Le week-end prochain, 19 et 20 septembre, ce sera le World Clean up Day, autrement dit Jour du nettoyage mondial. J’en serai évidemment et j’aimerais vraiment qu’on soit le plus nombreux possible.

Cet événement a été créé par Rainer Nõlvak en 2007. L’année suivante, 4% de la population estonienne, soit 50 000 volontaires, nettoyait le pays en quelques heures. Aujourd’hui, le mouvement est mondial, s’étendant à 180 pays et engageant plus de 20 millions de personnes en 2019. En fait, c’est un peu comme une hola géante qui partirait du Japon pour se terminer à San Francisco, laissant derrière elle une nature nettoyée de tous ces déchets.
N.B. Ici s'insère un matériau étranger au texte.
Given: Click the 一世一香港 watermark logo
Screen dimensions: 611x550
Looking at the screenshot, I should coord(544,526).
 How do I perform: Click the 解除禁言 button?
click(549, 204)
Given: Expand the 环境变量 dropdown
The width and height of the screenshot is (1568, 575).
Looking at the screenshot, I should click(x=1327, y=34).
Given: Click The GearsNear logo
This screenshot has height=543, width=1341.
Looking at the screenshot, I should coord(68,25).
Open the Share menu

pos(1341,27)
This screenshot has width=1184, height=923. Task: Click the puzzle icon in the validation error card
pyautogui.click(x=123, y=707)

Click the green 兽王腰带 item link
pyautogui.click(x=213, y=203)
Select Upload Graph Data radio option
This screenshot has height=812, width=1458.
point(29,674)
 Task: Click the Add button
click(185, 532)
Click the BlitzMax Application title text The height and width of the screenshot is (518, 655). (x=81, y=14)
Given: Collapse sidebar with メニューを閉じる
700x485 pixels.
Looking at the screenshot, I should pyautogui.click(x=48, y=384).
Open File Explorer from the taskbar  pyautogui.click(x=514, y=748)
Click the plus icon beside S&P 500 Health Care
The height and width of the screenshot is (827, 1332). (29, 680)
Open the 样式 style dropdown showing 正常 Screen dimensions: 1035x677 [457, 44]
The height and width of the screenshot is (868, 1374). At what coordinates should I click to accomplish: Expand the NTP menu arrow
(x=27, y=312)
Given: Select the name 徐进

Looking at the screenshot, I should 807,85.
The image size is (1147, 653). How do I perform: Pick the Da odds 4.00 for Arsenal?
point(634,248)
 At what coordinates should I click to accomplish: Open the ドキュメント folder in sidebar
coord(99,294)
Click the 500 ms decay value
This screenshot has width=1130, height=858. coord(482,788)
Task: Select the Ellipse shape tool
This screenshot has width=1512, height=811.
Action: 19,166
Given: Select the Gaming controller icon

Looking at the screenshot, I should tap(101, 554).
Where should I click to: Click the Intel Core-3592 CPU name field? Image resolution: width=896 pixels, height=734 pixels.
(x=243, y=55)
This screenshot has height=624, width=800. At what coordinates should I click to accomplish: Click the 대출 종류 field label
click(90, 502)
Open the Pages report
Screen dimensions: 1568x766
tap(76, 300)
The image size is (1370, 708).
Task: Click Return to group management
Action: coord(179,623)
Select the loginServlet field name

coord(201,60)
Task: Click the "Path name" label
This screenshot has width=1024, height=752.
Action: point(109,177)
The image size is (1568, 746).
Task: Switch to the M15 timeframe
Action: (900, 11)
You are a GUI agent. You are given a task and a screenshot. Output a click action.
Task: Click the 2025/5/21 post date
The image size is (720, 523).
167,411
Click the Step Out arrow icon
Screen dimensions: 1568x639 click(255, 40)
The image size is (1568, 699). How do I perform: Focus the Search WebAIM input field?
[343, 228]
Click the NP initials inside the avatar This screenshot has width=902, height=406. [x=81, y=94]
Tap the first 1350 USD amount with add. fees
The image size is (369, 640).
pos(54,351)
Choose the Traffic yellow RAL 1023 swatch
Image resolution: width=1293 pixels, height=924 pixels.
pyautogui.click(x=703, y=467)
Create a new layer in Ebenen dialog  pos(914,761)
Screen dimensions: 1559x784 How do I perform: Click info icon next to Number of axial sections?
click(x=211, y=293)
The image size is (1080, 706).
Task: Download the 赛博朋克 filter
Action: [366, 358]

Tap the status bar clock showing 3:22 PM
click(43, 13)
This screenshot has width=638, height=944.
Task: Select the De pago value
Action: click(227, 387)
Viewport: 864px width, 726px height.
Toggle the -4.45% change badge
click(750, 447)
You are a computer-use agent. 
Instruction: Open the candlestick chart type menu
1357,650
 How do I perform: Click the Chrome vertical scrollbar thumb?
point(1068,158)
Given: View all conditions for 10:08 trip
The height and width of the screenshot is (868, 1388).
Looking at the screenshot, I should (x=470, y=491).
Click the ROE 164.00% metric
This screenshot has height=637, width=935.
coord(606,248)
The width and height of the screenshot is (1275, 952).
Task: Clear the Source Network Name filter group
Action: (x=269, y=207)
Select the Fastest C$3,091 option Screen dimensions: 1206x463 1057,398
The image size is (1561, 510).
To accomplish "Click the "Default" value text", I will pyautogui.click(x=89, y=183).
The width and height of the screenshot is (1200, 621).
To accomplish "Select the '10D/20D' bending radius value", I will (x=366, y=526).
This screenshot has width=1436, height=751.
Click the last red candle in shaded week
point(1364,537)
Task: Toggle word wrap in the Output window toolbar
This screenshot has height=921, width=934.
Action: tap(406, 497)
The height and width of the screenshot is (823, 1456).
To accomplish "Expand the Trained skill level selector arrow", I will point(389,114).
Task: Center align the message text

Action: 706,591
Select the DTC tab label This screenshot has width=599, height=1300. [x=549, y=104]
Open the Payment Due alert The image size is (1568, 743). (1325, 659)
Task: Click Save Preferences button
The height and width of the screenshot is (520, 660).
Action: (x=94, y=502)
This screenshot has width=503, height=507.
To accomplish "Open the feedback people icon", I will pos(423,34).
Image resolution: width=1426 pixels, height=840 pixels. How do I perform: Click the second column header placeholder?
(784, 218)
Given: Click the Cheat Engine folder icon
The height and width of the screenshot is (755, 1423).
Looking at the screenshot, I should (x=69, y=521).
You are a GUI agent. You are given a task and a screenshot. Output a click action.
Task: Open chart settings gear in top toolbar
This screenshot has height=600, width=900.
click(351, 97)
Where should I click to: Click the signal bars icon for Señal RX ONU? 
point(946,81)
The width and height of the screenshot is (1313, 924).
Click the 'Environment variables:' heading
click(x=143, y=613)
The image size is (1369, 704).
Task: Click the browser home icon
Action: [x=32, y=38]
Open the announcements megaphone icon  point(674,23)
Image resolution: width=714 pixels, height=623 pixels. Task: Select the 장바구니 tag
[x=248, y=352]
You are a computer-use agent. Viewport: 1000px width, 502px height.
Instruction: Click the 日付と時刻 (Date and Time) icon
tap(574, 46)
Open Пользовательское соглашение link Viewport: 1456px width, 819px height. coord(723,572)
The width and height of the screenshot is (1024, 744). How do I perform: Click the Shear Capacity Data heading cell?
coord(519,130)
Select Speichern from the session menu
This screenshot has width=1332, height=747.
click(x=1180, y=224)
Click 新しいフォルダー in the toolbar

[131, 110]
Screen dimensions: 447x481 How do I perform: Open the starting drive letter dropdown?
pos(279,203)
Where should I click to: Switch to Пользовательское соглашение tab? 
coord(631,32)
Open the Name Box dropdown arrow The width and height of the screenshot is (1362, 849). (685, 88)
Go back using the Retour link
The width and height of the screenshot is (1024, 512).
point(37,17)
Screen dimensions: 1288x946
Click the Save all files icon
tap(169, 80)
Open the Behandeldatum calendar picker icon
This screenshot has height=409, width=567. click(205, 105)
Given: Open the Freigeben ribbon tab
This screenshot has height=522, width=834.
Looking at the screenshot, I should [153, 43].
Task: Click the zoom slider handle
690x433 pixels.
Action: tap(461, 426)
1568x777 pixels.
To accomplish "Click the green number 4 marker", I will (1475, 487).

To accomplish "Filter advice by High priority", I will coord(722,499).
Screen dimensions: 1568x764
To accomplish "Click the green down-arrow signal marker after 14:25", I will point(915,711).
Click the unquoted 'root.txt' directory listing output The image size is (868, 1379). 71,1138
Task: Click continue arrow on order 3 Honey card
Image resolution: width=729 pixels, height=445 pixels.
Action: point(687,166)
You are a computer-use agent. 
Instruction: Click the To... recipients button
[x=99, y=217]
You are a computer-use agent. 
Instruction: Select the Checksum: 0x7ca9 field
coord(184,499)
Parce que oui, la nature est polluée par nos déchets et même mon fils de 3 ans se met en colère quand il voit des masques chirurgicaux par terre. Récemment, on apprenait dans les médias qu’un français sur trois jettent ses déchets occasionnellement par la fenêtre de sa voiture. 1 sur 3. Sur le coup, ça m’a paru tellement énorme et puis j’ai suivi un mec en voiture et je l’ai vu éjecter son mégot d’un air négligent et j’ai compris.

Pourquoi c’est important de le faire, ce week-end ou n’importe quand

Ce mégot balancé négligemment sur le bord de la route polluera le sol en se dégradant ou finira dans la mer, emporté par des eaux de ruissellement. Et le premier qui me dit « mais non c’est biodégradable », je lui répondrais que 40 milliards de mégots avec filtre sont jetés par terre tous les ans et qu’ils mettront environ 2 ans à se dégrader entièrement (source : megot.com). Et on connait tous les infographies recensant les durées moyennes de dégradation des bouteilles plastique, du verre ou des canettes.

Et outre le temps de dégradation, ces déchets ont un impact direct sur leur environnement : pollution des eaux, pollution des sols, asphyxie de la faune locale et j’en passe.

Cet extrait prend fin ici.